Shaun Tacey
- Born: 27 November 1974 (age 51) Norwich, England
- Nationality: British (English)

Career history

Great Britain
- 1992–1993, 2007, 2008: Ipswich Witches
- 1993, 2001–2002, 2005–2006: Arena Essex Hammers
- 1994–2001, 2004: Coventry Bees
- 1997, 2001, 2004, 2008: King's Lynn Stars
- 1997: Bradford Dukes
- 1997: Isle of Wight Islanders
- 2001, 2003, 2007: Eastbourne Eagles
- 2003: Hull Vikings
- 2005: Workington Comets
- 2005–2006: Poole Pirates
- 2006–2007: Mildenhall Fen Tigers

Sweden
- 1997: Getingarna
- 2000–2001: Vargarna

Individual honours
- 1999, 2000: British Championship finalist

= Shaun Tacey =

English speedway rider

Shaun James Tacey (born 27 November 1974) is a former motorcycle speedway rider from England.

== Speedway career ==
Tacey reached the final of the British Speedway Championship on two occasions in 1999 and 2000.

After beginning his career with Ipswich Witches, Tacey rode in the top tier of British Speedway from 1992 to 2008, riding for various clubs.

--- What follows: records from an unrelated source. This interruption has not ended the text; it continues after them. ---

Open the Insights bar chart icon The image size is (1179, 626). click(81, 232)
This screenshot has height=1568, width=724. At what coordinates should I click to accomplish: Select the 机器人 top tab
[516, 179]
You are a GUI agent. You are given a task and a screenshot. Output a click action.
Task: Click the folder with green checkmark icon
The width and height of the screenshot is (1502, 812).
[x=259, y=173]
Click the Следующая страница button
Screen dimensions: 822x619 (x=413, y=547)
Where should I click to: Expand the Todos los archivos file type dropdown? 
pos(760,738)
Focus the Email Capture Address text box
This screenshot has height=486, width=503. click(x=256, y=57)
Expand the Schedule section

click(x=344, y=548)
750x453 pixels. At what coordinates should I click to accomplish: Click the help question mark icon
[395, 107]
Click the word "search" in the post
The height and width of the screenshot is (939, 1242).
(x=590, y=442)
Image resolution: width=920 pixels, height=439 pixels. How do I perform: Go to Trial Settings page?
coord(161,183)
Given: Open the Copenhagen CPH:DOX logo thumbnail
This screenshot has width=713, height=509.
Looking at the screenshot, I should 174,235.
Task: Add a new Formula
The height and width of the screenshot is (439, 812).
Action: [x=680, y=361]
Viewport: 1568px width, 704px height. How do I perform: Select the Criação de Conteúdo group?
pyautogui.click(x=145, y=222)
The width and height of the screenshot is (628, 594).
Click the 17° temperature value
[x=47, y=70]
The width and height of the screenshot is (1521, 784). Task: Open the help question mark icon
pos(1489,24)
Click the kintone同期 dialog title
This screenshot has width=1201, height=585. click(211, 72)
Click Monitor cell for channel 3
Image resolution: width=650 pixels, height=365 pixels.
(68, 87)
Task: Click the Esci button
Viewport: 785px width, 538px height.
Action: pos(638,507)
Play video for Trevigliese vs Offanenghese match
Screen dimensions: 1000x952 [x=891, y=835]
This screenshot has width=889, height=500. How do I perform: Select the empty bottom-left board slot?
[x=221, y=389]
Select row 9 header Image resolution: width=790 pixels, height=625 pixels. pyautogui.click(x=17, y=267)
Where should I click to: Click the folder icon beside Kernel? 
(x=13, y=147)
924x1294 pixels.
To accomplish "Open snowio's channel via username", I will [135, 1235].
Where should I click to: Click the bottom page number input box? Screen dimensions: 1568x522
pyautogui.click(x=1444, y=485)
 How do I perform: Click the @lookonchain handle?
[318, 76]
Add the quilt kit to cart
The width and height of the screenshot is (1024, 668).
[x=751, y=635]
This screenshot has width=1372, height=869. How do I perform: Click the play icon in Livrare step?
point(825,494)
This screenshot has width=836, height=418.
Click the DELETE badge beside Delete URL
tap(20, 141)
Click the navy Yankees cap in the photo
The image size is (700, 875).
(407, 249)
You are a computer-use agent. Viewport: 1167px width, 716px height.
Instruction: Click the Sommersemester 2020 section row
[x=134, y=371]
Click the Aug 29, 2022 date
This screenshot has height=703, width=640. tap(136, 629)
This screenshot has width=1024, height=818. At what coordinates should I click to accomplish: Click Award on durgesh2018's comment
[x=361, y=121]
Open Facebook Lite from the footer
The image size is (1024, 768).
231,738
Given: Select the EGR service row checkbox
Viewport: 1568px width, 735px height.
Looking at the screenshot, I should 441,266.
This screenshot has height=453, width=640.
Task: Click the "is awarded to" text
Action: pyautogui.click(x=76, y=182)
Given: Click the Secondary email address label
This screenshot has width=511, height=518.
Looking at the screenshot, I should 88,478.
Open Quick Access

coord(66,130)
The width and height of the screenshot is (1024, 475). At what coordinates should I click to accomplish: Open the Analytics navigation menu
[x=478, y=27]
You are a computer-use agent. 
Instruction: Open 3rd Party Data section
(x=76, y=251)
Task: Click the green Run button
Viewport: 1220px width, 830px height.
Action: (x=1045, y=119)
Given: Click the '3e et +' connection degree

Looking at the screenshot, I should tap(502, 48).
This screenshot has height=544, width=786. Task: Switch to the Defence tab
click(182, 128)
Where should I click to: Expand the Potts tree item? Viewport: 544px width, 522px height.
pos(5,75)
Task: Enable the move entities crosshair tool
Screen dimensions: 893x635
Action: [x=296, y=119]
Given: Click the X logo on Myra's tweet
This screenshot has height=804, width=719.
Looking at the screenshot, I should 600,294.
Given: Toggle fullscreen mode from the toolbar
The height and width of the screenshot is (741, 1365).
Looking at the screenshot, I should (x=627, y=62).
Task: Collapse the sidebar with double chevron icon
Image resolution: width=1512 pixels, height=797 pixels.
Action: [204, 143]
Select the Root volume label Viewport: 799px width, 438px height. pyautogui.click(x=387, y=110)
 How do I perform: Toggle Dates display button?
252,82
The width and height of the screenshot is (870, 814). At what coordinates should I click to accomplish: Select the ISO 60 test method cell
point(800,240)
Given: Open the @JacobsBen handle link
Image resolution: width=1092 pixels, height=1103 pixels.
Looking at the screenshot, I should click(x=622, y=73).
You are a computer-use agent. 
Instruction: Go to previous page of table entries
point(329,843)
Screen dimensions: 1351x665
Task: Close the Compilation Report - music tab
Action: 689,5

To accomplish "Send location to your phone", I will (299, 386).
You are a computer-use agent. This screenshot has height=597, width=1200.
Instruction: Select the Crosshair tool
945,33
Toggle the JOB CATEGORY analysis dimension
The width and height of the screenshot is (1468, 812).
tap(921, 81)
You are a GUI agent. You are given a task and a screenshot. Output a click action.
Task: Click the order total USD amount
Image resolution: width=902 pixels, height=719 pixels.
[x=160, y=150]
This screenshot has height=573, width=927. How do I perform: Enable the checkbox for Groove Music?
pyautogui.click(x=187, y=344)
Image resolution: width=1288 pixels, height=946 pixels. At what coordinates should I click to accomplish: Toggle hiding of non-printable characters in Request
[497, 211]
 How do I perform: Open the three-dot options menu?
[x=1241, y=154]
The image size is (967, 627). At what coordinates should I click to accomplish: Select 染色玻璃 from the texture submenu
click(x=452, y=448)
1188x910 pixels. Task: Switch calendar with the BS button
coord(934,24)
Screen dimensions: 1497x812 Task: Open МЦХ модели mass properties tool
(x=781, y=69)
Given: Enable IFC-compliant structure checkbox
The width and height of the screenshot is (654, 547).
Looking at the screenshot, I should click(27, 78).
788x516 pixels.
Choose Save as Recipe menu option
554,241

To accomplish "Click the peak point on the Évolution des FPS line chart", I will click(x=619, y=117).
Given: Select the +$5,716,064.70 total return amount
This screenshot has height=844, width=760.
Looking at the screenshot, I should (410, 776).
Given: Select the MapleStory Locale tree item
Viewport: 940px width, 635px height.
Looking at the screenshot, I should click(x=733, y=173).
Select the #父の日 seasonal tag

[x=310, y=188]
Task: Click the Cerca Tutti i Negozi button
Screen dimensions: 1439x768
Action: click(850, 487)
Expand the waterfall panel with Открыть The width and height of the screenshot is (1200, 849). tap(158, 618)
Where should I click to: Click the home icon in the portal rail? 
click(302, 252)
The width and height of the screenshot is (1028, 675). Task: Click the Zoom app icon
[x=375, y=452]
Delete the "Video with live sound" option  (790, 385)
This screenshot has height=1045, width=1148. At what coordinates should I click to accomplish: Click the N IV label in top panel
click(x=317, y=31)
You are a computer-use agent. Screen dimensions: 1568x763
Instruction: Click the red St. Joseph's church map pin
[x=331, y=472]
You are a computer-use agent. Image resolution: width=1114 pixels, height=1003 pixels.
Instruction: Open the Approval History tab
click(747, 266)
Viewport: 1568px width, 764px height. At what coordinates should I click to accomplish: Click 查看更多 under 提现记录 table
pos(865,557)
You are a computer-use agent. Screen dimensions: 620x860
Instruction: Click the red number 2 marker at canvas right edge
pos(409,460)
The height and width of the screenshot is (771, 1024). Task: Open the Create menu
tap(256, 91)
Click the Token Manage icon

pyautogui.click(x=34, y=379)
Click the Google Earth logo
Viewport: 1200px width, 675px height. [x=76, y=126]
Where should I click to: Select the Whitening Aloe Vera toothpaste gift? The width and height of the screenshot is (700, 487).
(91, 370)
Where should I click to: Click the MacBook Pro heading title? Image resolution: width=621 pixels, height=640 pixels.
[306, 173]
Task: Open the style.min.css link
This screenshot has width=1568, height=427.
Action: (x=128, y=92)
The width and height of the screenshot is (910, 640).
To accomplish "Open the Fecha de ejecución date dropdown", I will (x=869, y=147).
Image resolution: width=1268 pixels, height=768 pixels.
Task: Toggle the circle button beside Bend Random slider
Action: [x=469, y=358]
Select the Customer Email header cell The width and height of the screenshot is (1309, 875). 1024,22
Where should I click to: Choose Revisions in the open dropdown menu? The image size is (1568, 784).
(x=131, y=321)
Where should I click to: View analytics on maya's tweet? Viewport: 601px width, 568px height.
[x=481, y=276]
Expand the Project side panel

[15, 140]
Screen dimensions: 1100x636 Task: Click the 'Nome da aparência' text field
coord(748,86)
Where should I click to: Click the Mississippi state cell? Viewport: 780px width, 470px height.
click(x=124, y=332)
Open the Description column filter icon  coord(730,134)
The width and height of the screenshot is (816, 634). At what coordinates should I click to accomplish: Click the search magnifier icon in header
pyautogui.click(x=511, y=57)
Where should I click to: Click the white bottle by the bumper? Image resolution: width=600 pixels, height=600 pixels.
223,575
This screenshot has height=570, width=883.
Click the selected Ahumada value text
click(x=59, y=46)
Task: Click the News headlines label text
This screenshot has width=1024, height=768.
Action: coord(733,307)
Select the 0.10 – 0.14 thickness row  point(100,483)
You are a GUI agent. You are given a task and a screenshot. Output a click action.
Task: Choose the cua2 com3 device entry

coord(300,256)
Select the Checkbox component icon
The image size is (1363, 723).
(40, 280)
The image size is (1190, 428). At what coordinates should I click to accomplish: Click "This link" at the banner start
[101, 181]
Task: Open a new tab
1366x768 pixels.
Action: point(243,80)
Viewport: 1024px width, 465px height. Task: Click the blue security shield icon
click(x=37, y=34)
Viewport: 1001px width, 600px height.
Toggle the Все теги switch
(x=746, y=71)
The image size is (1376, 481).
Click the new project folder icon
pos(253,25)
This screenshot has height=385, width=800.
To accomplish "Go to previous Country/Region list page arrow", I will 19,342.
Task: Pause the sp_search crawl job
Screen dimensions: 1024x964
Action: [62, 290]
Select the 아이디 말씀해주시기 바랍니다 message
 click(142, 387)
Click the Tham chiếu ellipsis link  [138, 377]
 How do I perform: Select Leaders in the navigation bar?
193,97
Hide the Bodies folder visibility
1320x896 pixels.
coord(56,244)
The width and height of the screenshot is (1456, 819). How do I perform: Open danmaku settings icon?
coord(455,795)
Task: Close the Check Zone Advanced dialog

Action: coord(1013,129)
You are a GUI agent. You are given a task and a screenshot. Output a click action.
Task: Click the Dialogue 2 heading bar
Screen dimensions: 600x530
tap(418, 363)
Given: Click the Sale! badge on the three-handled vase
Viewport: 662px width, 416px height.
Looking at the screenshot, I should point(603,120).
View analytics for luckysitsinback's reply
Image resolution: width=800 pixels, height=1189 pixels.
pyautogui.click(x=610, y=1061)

Tacey was signed by King's Lynn Stars for the 2004 Premier League speedway season, replacing Czech rider Jan Jaroš. The following season, Tacey rode with Workington Comets during the 2005 Premier League speedway season. In 2006, he joined Mildenhall Fen Tigers and rode for them for two years. He was made club captain during his time with the Fen Tigers.